The trilogy ends with The Verificationist, which, like a joke at a professional conference, opens with a group of clinical psychologists having breakfast in an all-night pancake joint. The narrator’s predilection for starting food fights and instigating mayhem leads Bernhardt, the most grotesque and overbearing from among his colleagues, to hold him around his midsection almost for the duration of the novel. Pinned by Bernhardt, our narrator ascends for a night flight — both a respectable narrative (and religious) trope and the stuff of psychotic breaks.
Taking place mostly on a ceiling, The Verificationist was probably my least favorite of the three in terms of plot (a ludicrous metric for these novels, I suppose). It might, however, contain the greatest number of killer lines and passages. Holding the narrator aloft, “Bernhardt the horrible father whispered into my ear, ‘You’re nothing but trouble, Tom. That’s why we love you. I know it may surprise you to hear that we love you, but it’s true. I’ll say it again. We’re your coworkers, and we love you.'” Or: “‘I can’t believe it. You bayoneted Dad! And I trusted you,’ declares the girl — brilliantly commandeering, in the way offended people so frequently will, events that occurred years in the past, using them as retrospective evidence pertaining to present circumstances.” Like the other novels, The Verificationist is very funny; like the others, it ends dark and sad.
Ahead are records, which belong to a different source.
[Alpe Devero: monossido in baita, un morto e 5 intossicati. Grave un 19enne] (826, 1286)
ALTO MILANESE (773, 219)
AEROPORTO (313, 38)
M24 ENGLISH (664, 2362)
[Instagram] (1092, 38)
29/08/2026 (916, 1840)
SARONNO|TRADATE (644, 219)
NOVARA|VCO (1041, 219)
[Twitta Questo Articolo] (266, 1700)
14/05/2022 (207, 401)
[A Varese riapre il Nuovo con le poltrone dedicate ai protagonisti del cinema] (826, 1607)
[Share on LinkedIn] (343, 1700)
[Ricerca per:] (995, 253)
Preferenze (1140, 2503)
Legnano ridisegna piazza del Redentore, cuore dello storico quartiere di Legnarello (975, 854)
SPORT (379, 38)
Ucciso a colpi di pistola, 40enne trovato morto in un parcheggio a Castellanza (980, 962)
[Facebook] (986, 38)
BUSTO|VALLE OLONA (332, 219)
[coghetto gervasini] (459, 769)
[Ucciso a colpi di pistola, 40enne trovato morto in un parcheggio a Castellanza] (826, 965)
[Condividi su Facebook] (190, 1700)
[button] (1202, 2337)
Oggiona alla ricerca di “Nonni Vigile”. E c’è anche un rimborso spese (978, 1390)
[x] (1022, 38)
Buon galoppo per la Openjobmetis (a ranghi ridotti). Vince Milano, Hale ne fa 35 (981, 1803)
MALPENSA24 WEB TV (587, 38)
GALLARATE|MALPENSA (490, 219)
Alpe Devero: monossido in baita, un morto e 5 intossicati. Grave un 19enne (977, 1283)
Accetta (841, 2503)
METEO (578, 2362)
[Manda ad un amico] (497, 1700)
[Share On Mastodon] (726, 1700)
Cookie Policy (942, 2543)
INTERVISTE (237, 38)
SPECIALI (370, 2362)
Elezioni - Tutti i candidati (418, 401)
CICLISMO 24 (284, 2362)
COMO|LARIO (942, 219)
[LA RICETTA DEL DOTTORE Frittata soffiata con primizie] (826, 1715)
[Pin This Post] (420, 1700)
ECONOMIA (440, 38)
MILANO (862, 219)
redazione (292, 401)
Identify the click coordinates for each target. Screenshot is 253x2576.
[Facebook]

The oldest of the trilogy, Elect Mr. Robinson is already almost two decades old, sufficiently old to qualify it, I guess, for re-release with a new introduction. But I suspect it’s not so much a function of age that has these books reappearing now. Rather, someone out there knew they hadn’t had their fair shake. They knew there were people who needed these novels — frustrated people and weird people and people who prefer a very correct, very unusual deployment of the English language: formal but personal, arch, hilarious, possessed of a slightly antiquarian flavor. Even very great writers don’t often write like this.
So when you’ve surfeited yourself on hunger games and vampires and zombies and lukewarm bondage and everything else that dulled our synapses this year — when you need a new genius — don’t despair, choose Donald Antrim.
__
*Too late for this man but fortunately for other voters, the registration language for independent voters was changed from “decline-to-state” to “no party preference.”